Guido, la COCO, Martí y Fidel

Guido García Inclán y Fidel Castro ante el micrófono de la COCO. Foto de archivo

Guido García Inclán y Fidel Castro ante el micrófono de la COCO. Foto de archivo

El 28 de enero de 1948, en homenaje a nuestro José Martí, el más martiano de los periodistas cubanos, Guido García Inclán, fundó El Periódico del Aire en la cadena radial que había adquirido apenas dos días antes, la COCO-CMCK.

Una emisora que tuvo precisamente como fundador nada menos que al músico mambí Luis Casas Romero, creador de El mambí y otras composiciones cuyas finas letras y melodías son expresión de la identidad del alma cubana.

Por lo que, si nos detenemos en la historia, la COCO-CMCK, El Periódico del Aire, lleva en sus genes de identidad, valores genuinos de cubanía y patriotismo, bebidos en las fuentes de sus padres fundadores.

Baste decir que su tema musical, desde sus mismos orígenes, fue nada menos que la marcha patriótica El mambí, algo inusual en una emisora de aquella época.

¿Y qué decir de Guido?

Que era un martiano por excelencia y un revolucionario a carta cabal que libraba por esos días una tesonera batalla para obtener una tumba digna para José Martí en el cementerio de Santa Ifigenia, en Santiago de Cuba.

Y que la nota publicada en la revista Bohemia por aquellos días de enero de 1948 reseña así la adquisición hecha por él “Respaldado por un grupo de industriales y comerciantes amigos, que serán los principales anunciantes de la planta, Guido García Inclán, el inquieto periodista, adquiere de otro compañero de profesión, Julio César González Rebull, director del periódico El Crisol, la emisora COCO, la tercera entre las difusoras más oídas del país, de acuerdo con los efectivos surveys realizados por la Asociación de Anunciantes de Cuba”.

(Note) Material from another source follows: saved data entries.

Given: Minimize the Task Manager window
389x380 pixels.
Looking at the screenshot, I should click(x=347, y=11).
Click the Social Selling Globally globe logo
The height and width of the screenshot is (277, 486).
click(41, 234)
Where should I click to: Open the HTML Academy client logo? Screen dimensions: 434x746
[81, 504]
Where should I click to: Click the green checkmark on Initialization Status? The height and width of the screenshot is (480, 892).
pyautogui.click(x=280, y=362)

Y Guido García Inclán se propuso dar un carácter eminentemente periodístico a su emisora radial creando en El Periódico del Aire, una institución de periodistas al servicio del pueblo cubano, un moderno órgano periodístico del éter.

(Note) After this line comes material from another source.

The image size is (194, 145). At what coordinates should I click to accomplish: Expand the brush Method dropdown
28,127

Y así lo hizo, en el Periódico del Aire, Guido se consagró al pueblo y dio espacio a las voces de líderes revolucionarios más radicales de entonces, entre ellos, Eduardo Chibás, Juan Manuel Márquez, Lázaro Peña y Fidel Castro; tanto fue así que la emisora llegó a estar censurada en más de 100 ocasiones.

Cuentan los historiadores que tras los sucesos del 26 de julio de 1953, la COCO fue ocupada por la policía desde bien temprano en la mañana y su director, golpeado y detenido durante varias horas.

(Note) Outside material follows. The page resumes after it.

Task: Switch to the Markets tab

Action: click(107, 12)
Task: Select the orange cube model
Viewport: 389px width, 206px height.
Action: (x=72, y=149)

La constante censura y los problemas económicos le obligan a vender la emisora a principios de 1954, aunque se mantuvo en ella como editorialista de sus noticieros.

Tras el triunfo de la Revolución Cubana, el primero de enero de 1959, Fidel Castro llamó nuevamente a su amigo Guido para que asumiera la dirección de este órgano de prensa, responsabilidad en la que se mantuvo hasta el momento de su muerte, ocurrida en el año 1983.

Dicen quienes le conocieron que cada mañana se sentaba frente a la máquina de escribir, vestido de traje y corbata, y tecleaba con los dedos índices su editorial del día.

Dicen también que nunca aprendió a pulsar las teclas de otra forma y que en la puerta de su oficina podía leerse un rótulo que decía: “No toque, pase” y que, aun cuando afuera transcurriera la vorágine cotidiana de una emisora radial, él seguía concentrado en su cuartilla, redactando su editorial, el comentario que durante años los cubanos esperaron con la misma urgencia con que se sigue una radionovela.

Reconocido como maestro de periodistas Guido García Inclán veía el ejercicio responsable de la opinión como una de las mejores maneras de defender la obra revolucionaria; él podía hablar con idéntico desenfado de las nacionalizaciones, los símbolos patrios, lanzar una campaña contra los fumadores en ómnibus públicos o criticar la calidad del queso de las pizzerías, poniendo siempre el dedo en la llaga cuando las cosas andaban mal.

También realizó trabajos para la prensa escrita, Arriba corazones, en la revista Bohemia es buen ejemplo de ello, pero fue sobre todas las cosas un hombre de radio que creyó fervorosamente en el poder de este medio de difusión.